Jean-Marie Alessandrini, Jacques Ribéron, 2017
thermal comfort | heat stress | natural ventilative cooling | health | climate change
Bibliographic info: 38th AIVC Conference "Ventilating healthy low-energy buildings", Nottingham, UK, 13-14 September 2017
Languages: English Pages (count): 11

Heatwaves are often responsible for many deaths due to high temperature indoors. Energy savings is a key element in building design and refurbishment works to reduce the impact of climate change. Natural ventilation is often promoted as an indoor space cooling solution thanks to its energy saving potential.

The paper deals with prediction of heat-related health risks situations in naturally ventilated dwellings.

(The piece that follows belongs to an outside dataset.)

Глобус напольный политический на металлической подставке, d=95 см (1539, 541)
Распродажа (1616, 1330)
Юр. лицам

In these spaces, indoor thermal conditions depend on windows opening and on difference between outdoor and indoor temperatures. The efficiency of temperature control also depends on especially building thermal inertia, solar gains and occupants’ behaviour. Yet, meteorological variability and occupants’ behaviour are difficult to predict. Thus, operating limits of technical solutions using natural ventilation are not totally reliable because of uncertainties on the variability of these parameters.

In order to decrease uncertainties in prediction of heat-related health risks and to secure building design, the first step of a science-based methodology is proposed to help building sector professionals. It links consensual indicators, including ergonomics of the thermal environment standards, to distinguish between a moderately warm situation from heat stress causing unhealthy indoor environment for occupants. Simulations are performed for a dwelling with different air flow rates under contrasting meteorological conditions to illustrate the methodology and the potential limits of natural ventilative cooling, according to health risks.

In tested dwelling, natural ventilation can reduce indoor temperature but doubt remains about providing comfortable conditions. According to ergonomics standards scopes, a gap occurs between "moderate thermal environment" and "heat stress" areas. Further investigations are needed to bridge the observed gap.